_Source_.
+--

The move is the latest sign that the Trump administration is skeptical of the way some colleges consider race in admissions. But the immediate impact may be minimal. Court rulings already are more powerful than guidance from any administration. The move may indicate how the administration would respond to complaints it receives, but those complaints could well end up in courts and not be decided by federal agency officials.

In the immediate aftermath of the Trump administration's action, many college and university leaders were quick to say that they would not change policies on the recruitment and admission of underrepresented minority applicants. Among the institutions issuing such statements were the University of Texas at Austin and the University of Missouri System. Governor Andrew Cuomo of New York issued an open letter to the chairs of the boards of the City University of New York and the State University of New York urging them not to make any changes in policy because of the Trump administration's actions.

No college publicly announced a change of policy, but some experts believe some colleges may face new legal challenges to their policies in the years ahead, perhaps with courts less sympathetic than those in the past to diversity efforts in higher education.

In all, the Justice Department and Education Department withdrew seven separate documents -- issued by the agencies between 2011 and 2016 -- on the use of race in decisions by schools and by colleges. The guidance in those documents generally said that colleges had ways to consider race in admissions, consistent with various Supreme Court decisions.

But a Dear Colleague letter sent to schools and colleges late Tuesday said that officials at the two agencies "have concluded that [the documents] advocate policy preferences and positions beyond the requirements of the Constitution.… Moreover, the documents prematurely decide, or appear to decide, whether particular actions violate the Constitution or federal law. By suggesting to public schools, as well as recipients of federal funding, that they take action or refrain from taking action beyond plain legal requirements, the documents are inconsistent with governing principles for agency guidance documents."

"The departments are firmly committed to vigorously enforcing these protections on behalf of all students," said the letter, signed by Kenneth L. Marcus, assistant secretary of education for civil rights, and John M. Gore, acting assistant attorney general.

+--

_Provided data_.

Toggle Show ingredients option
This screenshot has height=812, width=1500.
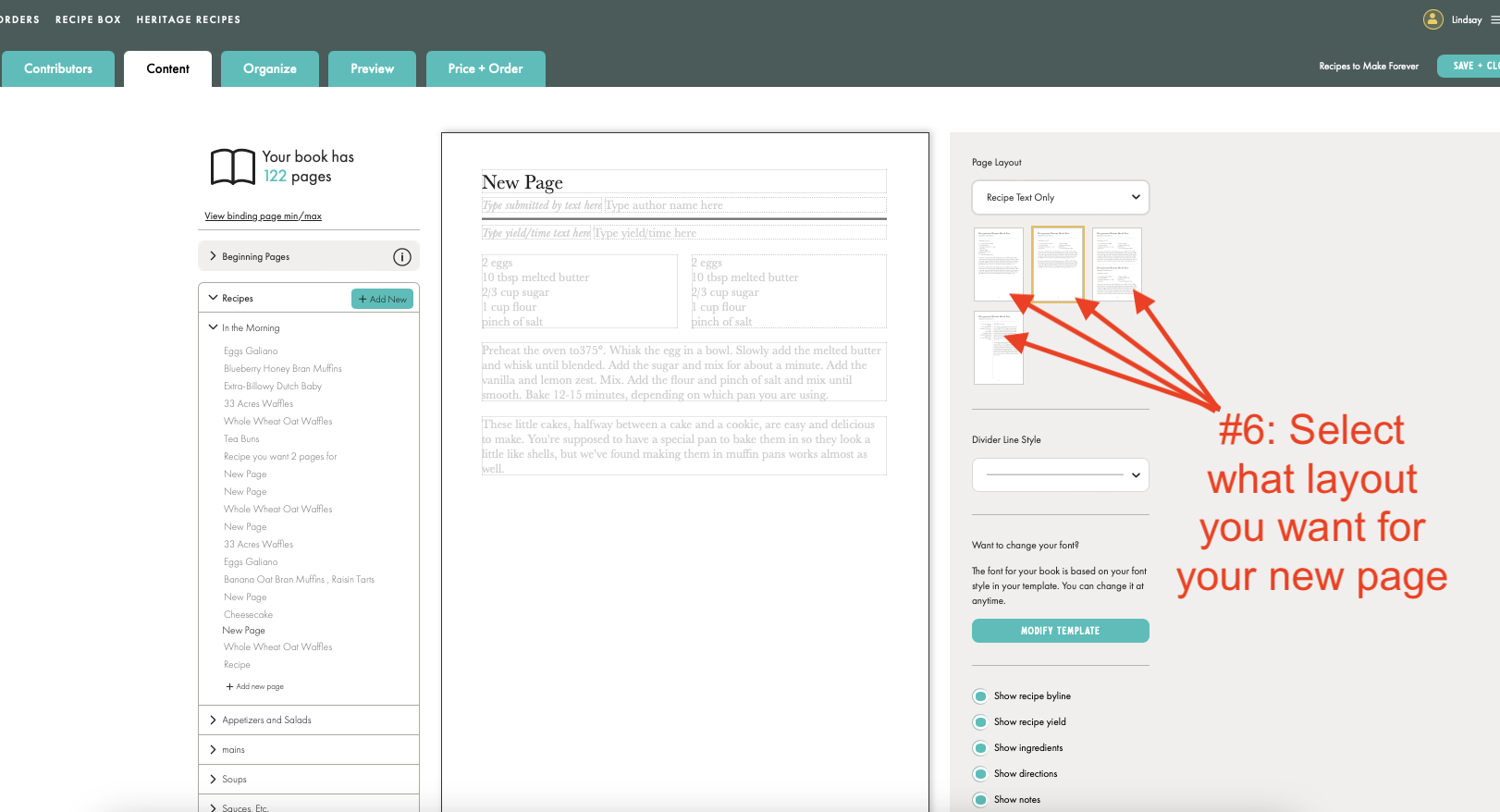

+--

_Exercise description_.
Reproduce word for word the part of the text on the withdrawn race-in-admissions guidance, starting with "In all, the" and going on through "Supreme Court decisions.".

_Solution to the exercise_.
In all, the Justice Department and Education Department withdrew seven separate documents -- issued by the agencies between 2011 and 2016 -- on the use of race in decisions by schools and by colleges. The guidance in those documents generally said that colleges had ways to consider race in admissions, consistent with various Supreme Court decisions.